LONDON, Feb 18 (Reuters) - Shares in InterContinental Hotels Group fell on Tuesday as a failure to announce a return of cash to shareholders and higher-than-expected costs for 2014 eclipsed a 10 percent rise in 2013 profit.
The firm, which declined to comment on future plans for cash returns, said refurbishments to hotels in Asia and the Middle East, Paris and New York would put capital expenditure at around $385 million in 2014, ahead of analyst forecasts, with the impact from hotel and room closures reducing operating profit by $9 million.
IHG’s strategy of managing hotels they have sold to developers has enabled it to return around $9.6 billion to shareholders in 10 years, and some analysts had expected more to come following the $240 million sale of IHG’s stake in its New York Barclay hotel.
Shares in IHG, home to brands such as Crowne Plaza, Holiday Inn, and InterContinental, slipped 4.3 percent to 1958 pence on Tuesday, as analyst expectations for further cash returns failed to materialise, taking the shine off a rise in pretax profit to $600 million.
“Fourth quarter trading and full year results were positive, although 2014 is shaping up as a high capex year,” Investec analyst James Hollins said in a note, adding the higher investment could be a potential delay to further cash returns.
Alongside its results IHG, which competes with the likes of Accor, Marriott and Starwood, said it had sold its Mark Hopkins hotel in San Francisco for $120 million, taking total gross disposal proceeds for 2013 to $830 million.
The group posted 2013 revenue up 3.7 percent to $1.9 billion, and said global revenue per available room (RevPAR), a key industry measure, rose 3.8 percent for the year, helped by solid trading in the United States, where hoteliers are benefiting from improving demand and lower than average growth in new rooms.
Trading strengthened across the group in its fourth quarter, remaining solid in Asia and the Middle East, and in the United States, which accounts for roughly two-thirds of IHG’s operating profit.
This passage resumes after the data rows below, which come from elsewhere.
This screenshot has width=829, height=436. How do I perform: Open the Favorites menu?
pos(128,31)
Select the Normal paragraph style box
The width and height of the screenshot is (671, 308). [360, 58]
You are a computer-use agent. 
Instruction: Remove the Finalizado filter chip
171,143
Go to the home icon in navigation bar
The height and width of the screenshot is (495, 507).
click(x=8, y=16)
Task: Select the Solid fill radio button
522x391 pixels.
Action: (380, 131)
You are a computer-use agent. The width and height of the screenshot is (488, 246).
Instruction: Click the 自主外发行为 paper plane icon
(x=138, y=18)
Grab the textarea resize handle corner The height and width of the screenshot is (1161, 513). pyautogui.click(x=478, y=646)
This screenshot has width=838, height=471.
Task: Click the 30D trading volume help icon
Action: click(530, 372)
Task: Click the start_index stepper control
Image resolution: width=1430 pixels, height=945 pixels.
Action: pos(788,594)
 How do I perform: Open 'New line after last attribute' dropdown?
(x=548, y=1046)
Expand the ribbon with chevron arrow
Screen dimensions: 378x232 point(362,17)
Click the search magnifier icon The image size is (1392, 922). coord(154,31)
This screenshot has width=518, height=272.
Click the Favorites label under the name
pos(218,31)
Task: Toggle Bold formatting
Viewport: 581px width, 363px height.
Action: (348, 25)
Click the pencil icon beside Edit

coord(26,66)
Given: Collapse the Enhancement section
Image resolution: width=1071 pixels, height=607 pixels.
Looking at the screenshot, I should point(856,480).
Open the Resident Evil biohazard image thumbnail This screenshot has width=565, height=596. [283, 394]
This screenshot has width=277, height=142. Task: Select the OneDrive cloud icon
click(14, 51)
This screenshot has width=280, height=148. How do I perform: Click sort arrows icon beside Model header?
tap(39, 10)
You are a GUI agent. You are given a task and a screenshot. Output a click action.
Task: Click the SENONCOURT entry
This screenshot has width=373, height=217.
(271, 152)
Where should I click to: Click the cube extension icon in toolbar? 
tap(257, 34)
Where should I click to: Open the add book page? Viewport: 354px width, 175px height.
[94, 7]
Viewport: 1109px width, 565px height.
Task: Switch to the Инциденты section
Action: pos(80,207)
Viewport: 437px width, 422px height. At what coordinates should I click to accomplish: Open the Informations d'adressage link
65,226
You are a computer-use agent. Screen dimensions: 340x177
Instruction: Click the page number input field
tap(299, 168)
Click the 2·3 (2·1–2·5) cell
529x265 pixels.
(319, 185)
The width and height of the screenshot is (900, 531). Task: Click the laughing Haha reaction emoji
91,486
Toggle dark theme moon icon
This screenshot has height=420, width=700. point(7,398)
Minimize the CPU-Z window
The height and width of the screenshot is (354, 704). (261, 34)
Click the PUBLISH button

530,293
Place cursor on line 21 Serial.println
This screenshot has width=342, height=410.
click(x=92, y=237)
Europe posted a sharp increase in RevPAR from 0.7 percent in the first nine months to 4.9 percent in the last quarter.
There was also an improvement in Greater China, where almost a third of IHG’s expansion pipeline is located, with the firm shrugging off slower macroeconomic conditions.
“Looking into 2014, although economic conditions in some markets remain uncertain, forward bookings data is encouraging and we are confident that we will deliver another year of growth,” Chief Executive Richard Solomons said in a statement.
IHG raised its total dividend per share by 9 percent to 70 cents.